OBIETTIVO A: Ricopia fedelmente tutte le righe dell'elenco di dati, senza riportare le immagini nella risposta.

TESTO FORNITO:
########

Ripartire dalle basi, dunque. Ripartire dal pane, alimento chiave del bacino del Mediterraneo ed elemento di unione tra persone che molto spesso si ritrovano a dividere i pochi metri quadrati di una cella.

Questa storia, come tutte le storie, non nasce già compiuta, bensì parte da lontano, da una terra ricca di risorse ma anche di contraddizioni: come racconta Luciano Cambellotti, vicepresidente della cooperativa sociale Pausa Cafè, che ci accoglie sorridente di fronte al laboratorio di panificazione del carcere di Alessandria, «il progetto voleva legare esperienze di vita, storia e culture diverse in diversi luoghi del mondo».

È proprio l’idea della diversità a rappresentare il filo conduttore di esperienze che si innestano su un sistema, come quello carcerario, che tratteggia per i detenuti e le detenute una lunga sequenza di giornate tutte uguali, trascorse nell’attesa della fine del giorno, di quello successivo e di quello dopo ancora, fino all’esaurimento di una pena. Un sistema in cui si perde di vista il vero scopo del carcere: rieducare e riportare le persone a una vita normale dopo aver saldato, come spesso si legge nelle normative, il loro debito con la giustizia.

########

Record di dati

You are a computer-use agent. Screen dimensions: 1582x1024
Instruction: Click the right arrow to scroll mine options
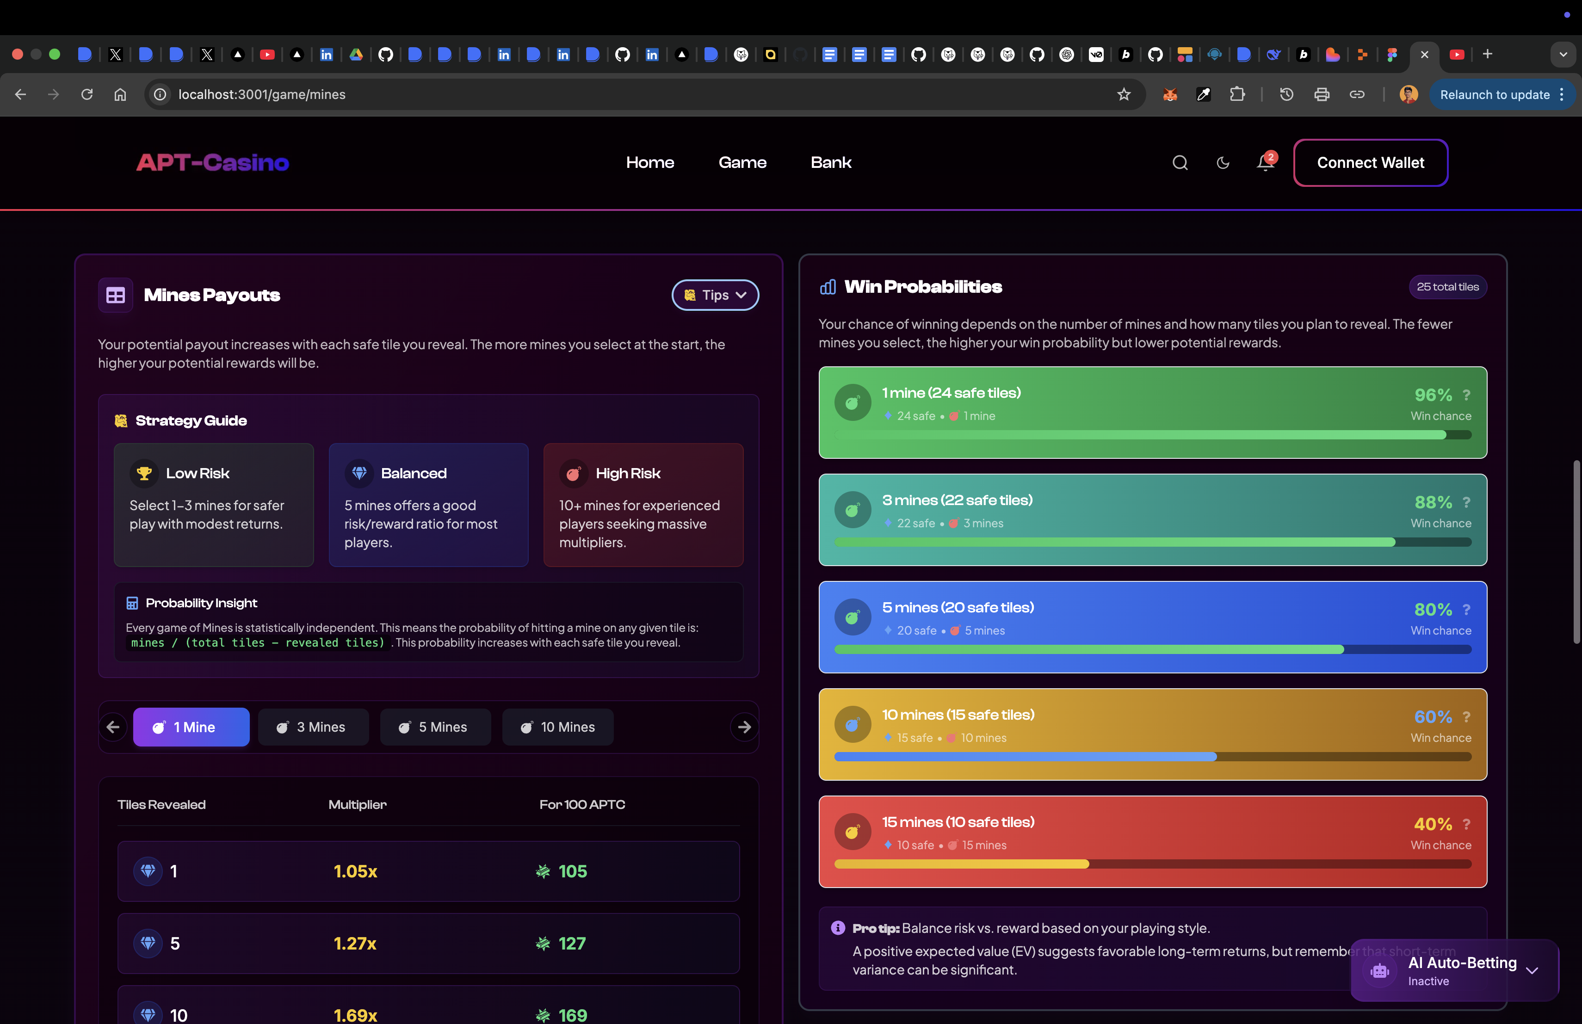pos(744,727)
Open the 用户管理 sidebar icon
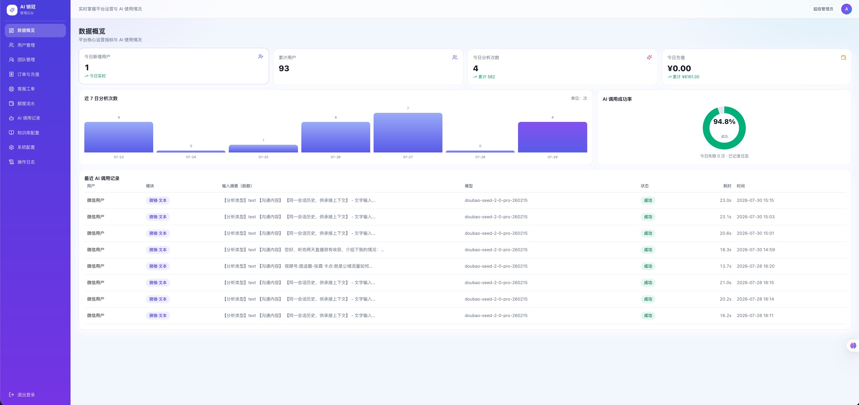The image size is (859, 405). [x=11, y=45]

########

OBIETTIVO B: Continua il testo sul laboratorio di panificazione del carcere di Alessandria, riprendendo subito dopo l'ultima frase.

RISPOSTA ATTESA A:
You are a computer-use agent. Screen dimensions: 1582x1024
Instruction: Click the right arrow to scroll mine options
pos(744,727)
Open the 用户管理 sidebar icon
The image size is (859, 405). [x=11, y=45]

RISPOSTA ATTESA B:
Il progetto nasce proprio per ridare al carcere il significato che anche per legge dovrebbe avere: non quello di infliggere pene ulteriori rispetto a quelle già definite per legge, cioè la limitazione della libertà di una persona, ma ridefinire i diritti della persona, che paga una pena che non può, e non deve, diventare una tortura.
La diversità sta nel rompere questo circolo asfissiante e restituire umanità a coloro che, se abbandonati, rischiano di perderla ora dopo ora, giorno dopo giorno, anno dopo anno.

Riad, trent’anni appena compiuti, un sorriso e uno sguardo che portano lontano, sottolinea la svolta portata nella sua vita dal pane e dai gesti quotidiani.

La libertà, così rimarcata, Riad l’ha vista crescere sotto i propri occhi. Ormai è un punto di riferimento per i compagni di lavoro, ma il percorso è stato lungo: è stato uno dei primi cinque detenuti ad avvicinarsi al progetto del Pane Libero, ha visto costruire il fulcro del laboratorio, il più grande forno rotante del Piemonte, e grazie ai consigli quotidiani del mastro panettiere Silvio Gozzarino è diventato pienamente indipendente, in grado di coordinare il lavoro, impastare e gestire tutte le fasi più delicate della produzione di un prodotto al tempo stesso così semplice e delicato. Quando uscirà, la sua strada sarà segnata in positivo, come raccontano anche alcuni numeri, freddi e lontani dalle emozioni del laboratorio, ma che non vanno dimenticati.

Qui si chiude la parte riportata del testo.